The calculation of flux permits an evaluation of the role of different buffer systems in shaping sparks. The calculation of Ca²⁺ release flux produces an estimate of the removal flux associated with every process that is taken into account. The processes and their maximal calculated removal fluxes for the average spark at T = 11.2 ms are listed in Table 3. Of the six processes listed, ATP binding and free Ca²⁺ accumulation and diffusion contribute together >90% of the flux, and their contributions, plotted separately in insets d and e of Fig. 6, have approximately equal maxima.

In addition to stressing the importance of ATP in shaping fast cytosolic Ca²⁺ transients, a notion first introduced by Baylor and Hollingworth (1998), this observation implies that the assumptions regarding specific properties of other ligands are unlikely to affect the results in any significant way.

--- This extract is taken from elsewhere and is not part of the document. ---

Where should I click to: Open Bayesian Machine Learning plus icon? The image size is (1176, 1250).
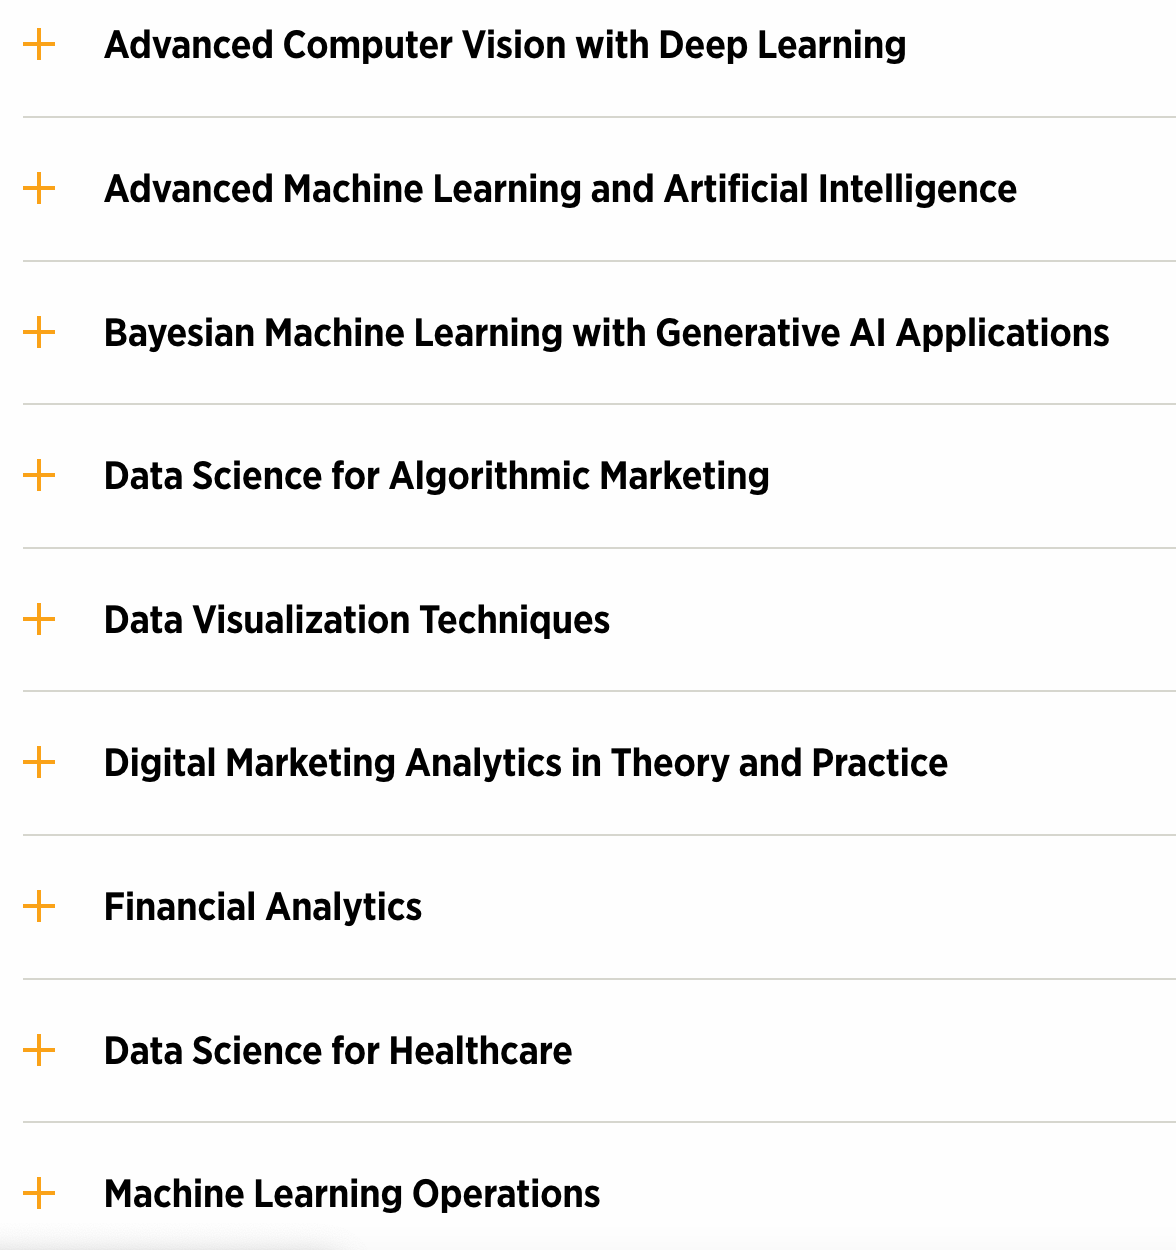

In support of this inference, alternative calculations with threefold changes in either direction in the diffusion coefficients assumed for EGTA and dye caused negligible changes in the resulting flux. Naturally, changes in the assumptions for ATP and Ca²⁺ had a greater effect. The main conclusions, however, were upheld. For example, when the diffusion coefficient D_ATP was reduced (increased) by a factor of 2, peak release current decreased by 8% (increased by 12%). When D_Ca was reduced (increased) twofold, the peak current was reduced by 4% (increased by 8%). Kinetic milestones, however, including the time to peak flux, and whether or not flux decreased before the peak fluorescence, were not changed in any case.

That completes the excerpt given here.